_Your task:_
The answer must be the full listing, repeated exactly.

----------

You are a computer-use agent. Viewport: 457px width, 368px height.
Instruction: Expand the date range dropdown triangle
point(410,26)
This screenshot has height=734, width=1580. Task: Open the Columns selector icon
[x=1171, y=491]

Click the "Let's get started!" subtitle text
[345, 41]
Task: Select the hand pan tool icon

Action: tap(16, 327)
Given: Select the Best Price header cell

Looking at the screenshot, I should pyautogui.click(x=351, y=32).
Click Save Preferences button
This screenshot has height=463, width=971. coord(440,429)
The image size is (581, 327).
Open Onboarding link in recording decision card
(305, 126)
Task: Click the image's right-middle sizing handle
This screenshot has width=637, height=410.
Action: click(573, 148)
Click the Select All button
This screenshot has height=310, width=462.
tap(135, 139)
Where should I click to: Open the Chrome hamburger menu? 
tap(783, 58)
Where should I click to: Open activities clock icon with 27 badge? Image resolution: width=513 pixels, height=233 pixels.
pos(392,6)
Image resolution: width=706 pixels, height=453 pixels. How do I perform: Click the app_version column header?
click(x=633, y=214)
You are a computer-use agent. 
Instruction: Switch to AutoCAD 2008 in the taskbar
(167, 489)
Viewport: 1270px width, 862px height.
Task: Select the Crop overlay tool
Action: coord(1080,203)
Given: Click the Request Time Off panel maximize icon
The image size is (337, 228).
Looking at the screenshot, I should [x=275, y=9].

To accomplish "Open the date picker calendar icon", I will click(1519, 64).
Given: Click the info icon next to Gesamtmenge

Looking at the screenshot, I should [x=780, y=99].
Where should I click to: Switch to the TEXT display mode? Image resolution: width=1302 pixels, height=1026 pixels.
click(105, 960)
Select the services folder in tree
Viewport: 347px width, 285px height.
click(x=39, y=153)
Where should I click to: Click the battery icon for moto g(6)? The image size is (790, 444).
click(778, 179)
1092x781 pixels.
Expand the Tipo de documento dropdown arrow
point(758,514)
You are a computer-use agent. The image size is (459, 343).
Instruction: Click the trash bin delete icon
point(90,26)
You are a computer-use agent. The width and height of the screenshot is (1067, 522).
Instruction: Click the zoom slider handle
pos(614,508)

----------

_Response for this exercise:_
You are a computer-use agent. Viewport: 457px width, 368px height.
Instruction: Expand the date range dropdown triangle
point(410,26)
This screenshot has height=734, width=1580. Task: Open the Columns selector icon
[x=1171, y=491]

Click the "Let's get started!" subtitle text
[345, 41]
Task: Select the hand pan tool icon

Action: tap(16, 327)
Given: Select the Best Price header cell

Looking at the screenshot, I should pyautogui.click(x=351, y=32).
Click Save Preferences button
This screenshot has height=463, width=971. coord(440,429)
The image size is (581, 327).
Open Onboarding link in recording decision card
(305, 126)
Task: Click the image's right-middle sizing handle
This screenshot has width=637, height=410.
Action: click(573, 148)
Click the Select All button
This screenshot has height=310, width=462.
tap(135, 139)
Where should I click to: Open the Chrome hamburger menu? 
tap(783, 58)
Where should I click to: Open activities clock icon with 27 badge? Image resolution: width=513 pixels, height=233 pixels.
pos(392,6)
Image resolution: width=706 pixels, height=453 pixels. How do I perform: Click the app_version column header?
click(x=633, y=214)
You are a computer-use agent. 
Instruction: Switch to AutoCAD 2008 in the taskbar
(167, 489)
Viewport: 1270px width, 862px height.
Task: Select the Crop overlay tool
Action: coord(1080,203)
Given: Click the Request Time Off panel maximize icon
The image size is (337, 228).
Looking at the screenshot, I should [x=275, y=9].

To accomplish "Open the date picker calendar icon", I will click(1519, 64).
Given: Click the info icon next to Gesamtmenge

Looking at the screenshot, I should [x=780, y=99].
Where should I click to: Switch to the TEXT display mode? Image resolution: width=1302 pixels, height=1026 pixels.
click(105, 960)
Select the services folder in tree
Viewport: 347px width, 285px height.
click(x=39, y=153)
Where should I click to: Click the battery icon for moto g(6)? The image size is (790, 444).
click(778, 179)
1092x781 pixels.
Expand the Tipo de documento dropdown arrow
point(758,514)
You are a computer-use agent. The image size is (459, 343).
Instruction: Click the trash bin delete icon
point(90,26)
You are a computer-use agent. The width and height of the screenshot is (1067, 522).
Instruction: Click the zoom slider handle
pos(614,508)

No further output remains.